Neste sábado ensolarado (13), torcedores deixaram Nova York com destino a Nova Jersey para assistir à partida entre Brasil e Marrocos, válida pela Copa do Mundo de 2026. A alta nos preços dos meios de transporte tornou-se uma preocupação evidente entre os fãs que planejam acompanhar o evento.
Centenas de torcedores optaram pelo uso de ônibus para chegar ao estádio em Nova Jersey, refletindo a dificuldade enfrentada por muitos devido aos custos elevados. O torcedor brasileiro Pedro Golda expressou sua insatisfação, afirmando que esta é, sem dúvida, a Copa do Mundo mais cara que já experimentou. Ele comparou os preços atuais aos das edições anteriores, mencionando que os valores estão em torno de cinco vezes mais altos em relação a suas experiências na Copa do Mundo no Brasil e na Rússia.

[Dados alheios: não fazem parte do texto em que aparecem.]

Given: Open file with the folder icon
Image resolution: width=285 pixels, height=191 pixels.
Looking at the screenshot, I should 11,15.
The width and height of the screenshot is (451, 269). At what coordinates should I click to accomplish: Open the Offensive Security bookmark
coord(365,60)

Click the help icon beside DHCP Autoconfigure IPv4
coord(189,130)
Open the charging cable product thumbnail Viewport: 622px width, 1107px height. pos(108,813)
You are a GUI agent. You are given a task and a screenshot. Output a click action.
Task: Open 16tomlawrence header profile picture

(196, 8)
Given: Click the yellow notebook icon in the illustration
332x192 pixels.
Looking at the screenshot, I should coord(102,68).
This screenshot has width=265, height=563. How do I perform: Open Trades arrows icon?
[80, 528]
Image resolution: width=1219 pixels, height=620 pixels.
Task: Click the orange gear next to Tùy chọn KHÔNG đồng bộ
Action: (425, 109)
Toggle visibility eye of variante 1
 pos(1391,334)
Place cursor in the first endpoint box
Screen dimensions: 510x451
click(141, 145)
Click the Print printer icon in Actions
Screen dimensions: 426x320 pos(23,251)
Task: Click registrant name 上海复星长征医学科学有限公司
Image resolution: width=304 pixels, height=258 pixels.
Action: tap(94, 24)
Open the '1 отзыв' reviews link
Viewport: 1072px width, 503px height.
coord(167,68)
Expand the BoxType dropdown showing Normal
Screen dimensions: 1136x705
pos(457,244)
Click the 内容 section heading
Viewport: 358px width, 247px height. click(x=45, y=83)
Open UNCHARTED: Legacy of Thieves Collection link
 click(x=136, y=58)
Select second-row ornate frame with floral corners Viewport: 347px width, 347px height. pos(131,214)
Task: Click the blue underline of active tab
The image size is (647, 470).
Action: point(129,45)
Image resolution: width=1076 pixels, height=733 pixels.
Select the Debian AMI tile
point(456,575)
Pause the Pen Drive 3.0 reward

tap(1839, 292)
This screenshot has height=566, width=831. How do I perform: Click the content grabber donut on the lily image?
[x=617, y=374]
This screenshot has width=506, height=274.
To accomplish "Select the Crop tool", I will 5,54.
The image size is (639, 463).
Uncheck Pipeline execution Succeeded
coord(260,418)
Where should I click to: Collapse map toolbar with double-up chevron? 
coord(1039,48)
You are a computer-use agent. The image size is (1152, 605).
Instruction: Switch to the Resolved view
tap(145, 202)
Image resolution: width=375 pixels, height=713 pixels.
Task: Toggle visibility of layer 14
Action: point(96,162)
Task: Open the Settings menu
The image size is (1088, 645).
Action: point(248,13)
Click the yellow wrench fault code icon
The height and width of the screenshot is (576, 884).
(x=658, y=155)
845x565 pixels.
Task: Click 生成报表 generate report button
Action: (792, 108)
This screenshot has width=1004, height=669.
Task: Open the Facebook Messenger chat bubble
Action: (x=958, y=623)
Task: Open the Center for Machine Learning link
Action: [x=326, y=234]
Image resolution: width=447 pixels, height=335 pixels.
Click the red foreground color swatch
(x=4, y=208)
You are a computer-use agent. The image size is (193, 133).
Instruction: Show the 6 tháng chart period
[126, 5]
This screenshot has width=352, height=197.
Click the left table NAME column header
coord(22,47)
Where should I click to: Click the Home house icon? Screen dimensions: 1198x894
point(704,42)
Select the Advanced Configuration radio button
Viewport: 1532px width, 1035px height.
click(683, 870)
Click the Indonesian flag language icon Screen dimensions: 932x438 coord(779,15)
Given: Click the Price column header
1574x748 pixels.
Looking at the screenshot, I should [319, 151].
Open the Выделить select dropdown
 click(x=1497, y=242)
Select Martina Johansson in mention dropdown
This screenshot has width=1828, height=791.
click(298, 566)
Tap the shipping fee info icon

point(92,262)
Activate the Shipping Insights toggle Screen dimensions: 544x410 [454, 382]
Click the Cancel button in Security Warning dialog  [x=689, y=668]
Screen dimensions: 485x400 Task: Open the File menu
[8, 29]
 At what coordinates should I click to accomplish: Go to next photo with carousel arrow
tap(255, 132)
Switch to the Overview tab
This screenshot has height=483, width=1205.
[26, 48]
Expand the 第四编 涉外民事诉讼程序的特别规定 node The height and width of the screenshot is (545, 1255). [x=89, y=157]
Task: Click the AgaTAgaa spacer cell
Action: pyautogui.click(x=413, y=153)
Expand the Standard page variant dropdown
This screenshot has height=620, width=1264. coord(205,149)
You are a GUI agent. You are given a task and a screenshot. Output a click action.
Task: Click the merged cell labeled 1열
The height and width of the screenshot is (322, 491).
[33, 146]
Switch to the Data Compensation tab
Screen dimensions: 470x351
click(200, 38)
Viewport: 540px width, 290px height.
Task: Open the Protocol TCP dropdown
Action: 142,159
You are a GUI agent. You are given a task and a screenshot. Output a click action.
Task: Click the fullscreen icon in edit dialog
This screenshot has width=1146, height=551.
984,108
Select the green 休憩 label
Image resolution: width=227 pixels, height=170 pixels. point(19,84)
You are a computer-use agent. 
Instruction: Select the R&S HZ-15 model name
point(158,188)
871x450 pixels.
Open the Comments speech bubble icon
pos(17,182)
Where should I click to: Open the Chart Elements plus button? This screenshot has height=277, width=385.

A partida de hoje marca o início da trajetória do técnico Carlo Ancelotti à frente da Seleção Brasileira em Copas do Mundo. O treinador italiano tem a missão de levar o Brasil a conquistar o tão sonhado sexto título mundial, uma tarefa que ele descreveu como um privilégio, mas também uma grande responsabilidade.
Do lado oposto, a seleção de Marrocos busca consolidar o status que obteve no Catar em 2022, onde fez história ao se tornar a primeira equipe africana a alcançar uma semifinal de Copa do Mundo. Durante sua campanha no torneio anterior, o Marrocos eliminou seleções tradicionais como Espanha e Portugal.
Além da partida entre Brasil e Marrocos, a Copa do Mundo de 2026 tem atraído atenção especial em várias cidades, incluindo a Filadélfia, que anunciou transporte gratuito para torcedores após os jogos, uma iniciativa que busca facilitar o deslocamento dos fãs e melhorar a experiência durante o evento.
Com os altos custos enfrentados em Nova York e as expectativas em torno das equipes, a Copa do Mundo deste ano se apresenta como um desafio tanto para os torcedores quanto para os jogadores, que buscam se destacar em meio a um cenário econômico complicado.